We were able to go outside today for 45mins-1hr and didn't almost die from the heat. Harleigh's tongue wasn't hanging out of her mouth after 10 seconds and she was crazy energetic... I love this weather  Lets just hope it stays this way... I don't know if I can handle anymore 100 degree weather. lol

I really need to find something more "fun" to do outside, but what else can you do with a dog who is crazy obsessed with a tennis ball. It seems to satisfy her, so why not 

_Oh no! lol She lost track of the ball_









_Random shots that I couldn't really think of anything to say._

















_Demon dog!_


----------



## nikkiluvsu15 (Jun 9, 2010)

_You must die tennis ball... Once I catch you that is!_









_Are you comin' Mom?? (no I wasn't at two places at once.. my mom had the camera, lol)_









_Her stride is soooo long!!! I don't see how you can get much longer.. haha Maybe some Greyhound in her heritage? _


----------



## nikkiluvsu15 (Jun 9, 2010)

_We have a chase game that we play... Harleigh enjoys it quite well and we haven't been able to do it outside it quite some time.

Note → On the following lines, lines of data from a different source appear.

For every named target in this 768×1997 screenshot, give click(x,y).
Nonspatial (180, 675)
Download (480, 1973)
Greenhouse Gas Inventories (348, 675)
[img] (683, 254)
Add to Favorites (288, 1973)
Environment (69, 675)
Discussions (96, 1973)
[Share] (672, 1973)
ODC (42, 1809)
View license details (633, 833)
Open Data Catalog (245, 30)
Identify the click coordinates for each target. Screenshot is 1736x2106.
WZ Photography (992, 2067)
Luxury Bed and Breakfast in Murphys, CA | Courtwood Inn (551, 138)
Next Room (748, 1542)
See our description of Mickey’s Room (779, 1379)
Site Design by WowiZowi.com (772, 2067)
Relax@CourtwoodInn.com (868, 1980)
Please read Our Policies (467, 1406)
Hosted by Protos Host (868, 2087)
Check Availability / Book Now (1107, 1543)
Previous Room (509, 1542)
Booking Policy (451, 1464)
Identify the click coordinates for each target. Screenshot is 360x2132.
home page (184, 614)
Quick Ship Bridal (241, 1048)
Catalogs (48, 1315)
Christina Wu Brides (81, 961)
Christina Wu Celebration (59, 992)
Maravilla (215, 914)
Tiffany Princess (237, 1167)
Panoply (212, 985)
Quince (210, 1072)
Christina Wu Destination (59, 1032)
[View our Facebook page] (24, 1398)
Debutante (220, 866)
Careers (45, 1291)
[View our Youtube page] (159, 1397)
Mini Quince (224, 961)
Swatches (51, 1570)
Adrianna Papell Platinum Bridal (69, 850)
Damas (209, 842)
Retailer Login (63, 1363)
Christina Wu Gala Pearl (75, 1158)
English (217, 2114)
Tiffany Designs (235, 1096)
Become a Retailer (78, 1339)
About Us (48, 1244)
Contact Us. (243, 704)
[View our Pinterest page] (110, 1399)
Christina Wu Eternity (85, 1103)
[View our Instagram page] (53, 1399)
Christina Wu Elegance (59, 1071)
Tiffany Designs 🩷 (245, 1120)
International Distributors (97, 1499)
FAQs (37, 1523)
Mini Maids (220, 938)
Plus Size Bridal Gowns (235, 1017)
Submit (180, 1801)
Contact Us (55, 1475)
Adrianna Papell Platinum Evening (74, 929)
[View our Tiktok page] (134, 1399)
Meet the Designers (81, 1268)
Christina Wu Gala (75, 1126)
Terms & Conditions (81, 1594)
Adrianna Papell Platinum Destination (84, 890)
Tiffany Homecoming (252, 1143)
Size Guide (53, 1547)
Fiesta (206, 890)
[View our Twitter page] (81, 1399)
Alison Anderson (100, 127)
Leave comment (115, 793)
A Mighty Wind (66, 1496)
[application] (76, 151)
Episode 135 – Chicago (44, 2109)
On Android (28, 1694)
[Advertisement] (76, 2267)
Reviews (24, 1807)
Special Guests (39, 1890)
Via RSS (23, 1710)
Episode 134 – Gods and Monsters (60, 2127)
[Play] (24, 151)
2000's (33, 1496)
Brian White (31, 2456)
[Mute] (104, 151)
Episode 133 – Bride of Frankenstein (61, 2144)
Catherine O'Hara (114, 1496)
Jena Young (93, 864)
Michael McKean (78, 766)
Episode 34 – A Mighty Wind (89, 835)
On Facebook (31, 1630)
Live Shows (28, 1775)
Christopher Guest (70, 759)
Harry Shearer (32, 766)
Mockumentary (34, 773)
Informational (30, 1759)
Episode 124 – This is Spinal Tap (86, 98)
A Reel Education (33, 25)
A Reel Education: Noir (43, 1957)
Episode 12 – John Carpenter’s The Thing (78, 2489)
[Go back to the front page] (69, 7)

She was very excited! lol_









_She's already left me in the dust! haha_









_Demonstrating her "crawl".._









_After we got done playing... see no tongue hanging out! yay!_


----------



## BrownieM (Aug 30, 2010)

Amazing pictures! I love Harleigh's name :biggrin:


----------



## RachelsaurusRexU (Sep 4, 2010)

She's beautiful! Love the action shots!


----------



## Mia (Oct 4, 2010)

Great action shots!!!!!:biggrin:


----------



## spookychick13 (Jan 26, 2010)

Looks like you both had a great time!


----------



## wags (Jan 31, 2009)

That looks so fun!:biggrin: Love the pics!!!!!!!!!!!!!! Autumn the best time of year by far!!!!!!!!!!!!!!!!!!!!!!!!!!!!!!!!!!!!!!!!!:wink:


----------



## Ania's Mommy (Feb 8, 2009)

Harleigh is so pretty! I just love how playful she seems to be. You guys sure do have some good times together.


----------



## deb9017 (Aug 31, 2010)

Those are great pics!!


----------